I think we have to keep talking about it. We have to take care of those three issues the industry has of flaring, methane and orphan wells in order to talk credibly about it. But I also go back to every company and point out they need to have a plan on their Scope 1 and Scope 2 emissions to reach net-zero and be Paris compliant by 2050. It is not only our industry, but every company in the world needs to have that. And that is how we talk credibly about ‘what is yourplan?'

We have a very transparent, credible plan with near, medium and long-term targets and goals. And it goes to my compensation, it goes to every employee's compensation, our ability to meet those targets. So I think we need to keep talking about that. What are we doing? How are we going to get there? What progress are we making? [The language] needs to be consistent with how the scientists of the world are talking about it.

The Permian is getting more scrutiny for fugitive emissions and Texas regulators are considering moves to reduce a growing number of earthquakes tied to wastewater disposal. Are these of significant concern to your operations?

The industry knows this is a very solvable problem. You just slow down the injection of water into disposal wells to keep the pressure down. That is what we learned in Oklahoma, so, no, I do not think it is going to have a material impact. You are going to have to move water around to other places in Texas and avoid putting it into areas that have a little more seismicity, so it is a fixable problem.

Our industry has three problems — we have got to deal with flaring, methane and orphan wells. So we are taking that head-on. We supported the extra regulations coming out of the EPA [on flaring] because the industry is already doing that. And we have a goal to be compliant with the World Bank's methane initiative.

Occidental sees its legacy businesses giving it a route into carbon capture in a meaningful way.
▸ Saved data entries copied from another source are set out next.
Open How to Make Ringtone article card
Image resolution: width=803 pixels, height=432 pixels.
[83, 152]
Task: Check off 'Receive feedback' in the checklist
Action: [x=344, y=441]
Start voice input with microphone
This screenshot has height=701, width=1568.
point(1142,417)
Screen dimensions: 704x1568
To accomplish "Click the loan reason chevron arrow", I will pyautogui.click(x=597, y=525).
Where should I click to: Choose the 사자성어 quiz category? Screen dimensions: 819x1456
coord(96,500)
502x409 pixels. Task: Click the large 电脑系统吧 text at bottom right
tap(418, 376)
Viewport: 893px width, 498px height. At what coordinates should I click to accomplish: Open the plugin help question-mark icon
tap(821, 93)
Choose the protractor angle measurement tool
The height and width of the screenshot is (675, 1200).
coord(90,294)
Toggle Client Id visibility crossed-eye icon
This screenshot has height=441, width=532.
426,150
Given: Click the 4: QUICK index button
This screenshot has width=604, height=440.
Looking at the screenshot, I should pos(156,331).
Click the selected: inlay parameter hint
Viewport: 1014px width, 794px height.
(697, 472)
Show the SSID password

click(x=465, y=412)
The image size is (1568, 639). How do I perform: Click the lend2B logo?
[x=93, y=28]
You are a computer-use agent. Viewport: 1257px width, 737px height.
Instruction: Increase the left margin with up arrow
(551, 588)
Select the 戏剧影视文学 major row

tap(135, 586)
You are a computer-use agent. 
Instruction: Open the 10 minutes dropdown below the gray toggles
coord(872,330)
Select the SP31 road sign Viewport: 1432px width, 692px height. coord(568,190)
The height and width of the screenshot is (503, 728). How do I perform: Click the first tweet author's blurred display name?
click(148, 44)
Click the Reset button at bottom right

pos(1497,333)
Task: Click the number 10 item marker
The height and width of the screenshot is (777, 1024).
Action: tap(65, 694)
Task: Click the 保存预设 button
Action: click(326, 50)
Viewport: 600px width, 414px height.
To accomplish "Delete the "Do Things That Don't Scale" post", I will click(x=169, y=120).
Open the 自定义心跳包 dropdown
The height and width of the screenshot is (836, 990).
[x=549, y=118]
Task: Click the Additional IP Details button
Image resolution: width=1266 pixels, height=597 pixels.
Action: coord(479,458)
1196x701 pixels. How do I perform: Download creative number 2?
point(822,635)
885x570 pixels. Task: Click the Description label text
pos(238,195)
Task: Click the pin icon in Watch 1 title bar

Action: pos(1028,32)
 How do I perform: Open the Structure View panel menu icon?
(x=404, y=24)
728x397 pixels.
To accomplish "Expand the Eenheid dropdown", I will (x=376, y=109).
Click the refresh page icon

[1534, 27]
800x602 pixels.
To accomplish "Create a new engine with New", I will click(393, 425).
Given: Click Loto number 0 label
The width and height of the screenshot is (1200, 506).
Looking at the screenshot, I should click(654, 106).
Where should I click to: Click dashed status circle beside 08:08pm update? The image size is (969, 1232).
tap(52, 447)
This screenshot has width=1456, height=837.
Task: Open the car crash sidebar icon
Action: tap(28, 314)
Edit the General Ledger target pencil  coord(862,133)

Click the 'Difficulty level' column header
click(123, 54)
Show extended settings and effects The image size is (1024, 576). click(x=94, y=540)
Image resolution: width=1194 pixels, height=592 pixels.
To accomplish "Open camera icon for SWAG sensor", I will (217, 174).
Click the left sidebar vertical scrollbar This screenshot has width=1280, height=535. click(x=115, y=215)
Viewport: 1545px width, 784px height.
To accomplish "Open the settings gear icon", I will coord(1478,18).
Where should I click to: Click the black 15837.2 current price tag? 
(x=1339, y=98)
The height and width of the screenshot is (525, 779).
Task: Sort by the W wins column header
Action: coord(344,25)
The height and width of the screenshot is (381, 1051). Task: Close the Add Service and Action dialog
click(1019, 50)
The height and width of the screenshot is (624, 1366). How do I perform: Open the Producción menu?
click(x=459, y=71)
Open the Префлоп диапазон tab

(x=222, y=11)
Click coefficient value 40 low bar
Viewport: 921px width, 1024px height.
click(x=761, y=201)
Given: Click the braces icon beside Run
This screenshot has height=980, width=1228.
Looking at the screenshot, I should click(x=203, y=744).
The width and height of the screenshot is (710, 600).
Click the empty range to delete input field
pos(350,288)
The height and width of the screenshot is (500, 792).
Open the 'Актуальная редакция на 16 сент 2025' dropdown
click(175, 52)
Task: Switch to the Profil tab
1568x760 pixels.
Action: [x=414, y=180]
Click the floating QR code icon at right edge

Does ConocoPhillips have any similar entry way?

We put what we call a low-carbon team in place a couple years ago looking at things that have adjacency to our skill. [Carbon capture and storage] is very adjacent to our skills, and we have said hydrogen is adjacent to our skill. And we are one of the largest owners of wetlands in the US, so we are interested in nature-based solutions as well, which we think can be cheap ways to mitigate carbon.

People naturally jump to ask, "Are you going to build wind turbines and solar farms?" No, we are not. Not that it is not a good thing, but we are not doing that. We have looked at it, and it is dilutive to our returns. Investors should not want us to do that. And there are other people that are willing to do that. God bless them, they need to do it, but it does not fit our company. But that should not put us on our rear foot at all. We are leaning in. You do not put your head in the sand on emissions created from the end use of your product, you try to help with these methods like CCS and hydrogen and others. We invented the LNG business back in the 1960s, and it looks a lot like how the hydrogen business could go.